After menopause, moderate to severe hot flashes continue for up to 5 years, with one-third of women experiencing hot flashes at least 10 years later, according to data published in Menopause.
A total of 255 women who were premenopausal at baseline and reached natural menopause within 16 years were evaluated annually and included in the study analysis.
In each premenopausal year, prevalence of moderate to severe hot flashes increased, peaking at 46% during the first 2 years after final menstrual period, according to the data.
Researchers found a slow decline in hot flashes after menopause, not returning to premenopausal levels until 9 years after final menstrual period. Mean duration of moderate to severe hot flashes was 4.6 years after final menstrual period, and one-third of women still experienced hot flashes for at least 10 years after.

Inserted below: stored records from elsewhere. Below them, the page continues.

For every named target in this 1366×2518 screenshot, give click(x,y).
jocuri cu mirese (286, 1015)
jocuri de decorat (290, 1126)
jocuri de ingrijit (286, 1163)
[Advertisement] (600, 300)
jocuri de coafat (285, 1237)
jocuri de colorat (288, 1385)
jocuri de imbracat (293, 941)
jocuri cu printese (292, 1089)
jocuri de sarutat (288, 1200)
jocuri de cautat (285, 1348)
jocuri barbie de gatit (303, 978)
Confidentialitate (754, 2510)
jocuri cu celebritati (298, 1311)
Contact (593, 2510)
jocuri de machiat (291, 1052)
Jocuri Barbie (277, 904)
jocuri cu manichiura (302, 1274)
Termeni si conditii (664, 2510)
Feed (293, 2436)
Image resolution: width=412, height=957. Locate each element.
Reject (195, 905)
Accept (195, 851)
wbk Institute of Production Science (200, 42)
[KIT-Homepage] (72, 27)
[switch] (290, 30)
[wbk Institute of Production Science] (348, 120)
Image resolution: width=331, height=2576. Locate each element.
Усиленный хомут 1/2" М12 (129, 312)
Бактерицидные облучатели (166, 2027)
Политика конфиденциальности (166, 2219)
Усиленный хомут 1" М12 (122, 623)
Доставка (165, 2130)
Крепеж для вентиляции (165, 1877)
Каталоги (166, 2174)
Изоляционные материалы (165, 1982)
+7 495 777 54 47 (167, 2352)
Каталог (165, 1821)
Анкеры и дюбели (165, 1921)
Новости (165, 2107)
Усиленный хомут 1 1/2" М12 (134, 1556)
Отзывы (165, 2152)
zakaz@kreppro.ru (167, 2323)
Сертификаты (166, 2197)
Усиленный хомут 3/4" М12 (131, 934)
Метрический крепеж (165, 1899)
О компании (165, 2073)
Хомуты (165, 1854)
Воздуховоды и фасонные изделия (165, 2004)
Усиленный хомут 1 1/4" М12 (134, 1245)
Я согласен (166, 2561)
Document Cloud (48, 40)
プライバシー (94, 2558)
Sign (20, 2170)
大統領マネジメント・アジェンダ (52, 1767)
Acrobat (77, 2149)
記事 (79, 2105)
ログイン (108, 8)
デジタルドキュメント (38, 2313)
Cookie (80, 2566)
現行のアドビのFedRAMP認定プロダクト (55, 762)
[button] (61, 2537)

Compared with nonobese white women, obese white women and African-American women, regardless of obesity, were at greater risk for hot flashes (P=.01).
Significant risk factors for hot flashes included increasing follicle-stimulating hormone levels before final menstrual period (P<.001), declining estradiol (OR=0.87; 95% CI, 0.78-0.96) and increasing anxiety (OR=1.05; 95% CI, 1.03-1.06) in multivariable analysis.
In contrast, higher education levels appeared to be protective (OR=0.66; 95% CI, 0.47-0.91).
The researchers concluded that their results suggest that weighing individual risks and benefits before prescribing therapy for menopausal symptoms is important.
This study aims to estimate the risk of hot flashes relative to natural menopause and to evaluate the associations of hormone levels, behavioral variables, and demographic variables with the risk of hot flashes after menopause. We performed annual assessment of 255 women who were premenopausal at baseline and reached natural menopause within 16 years of follow-up.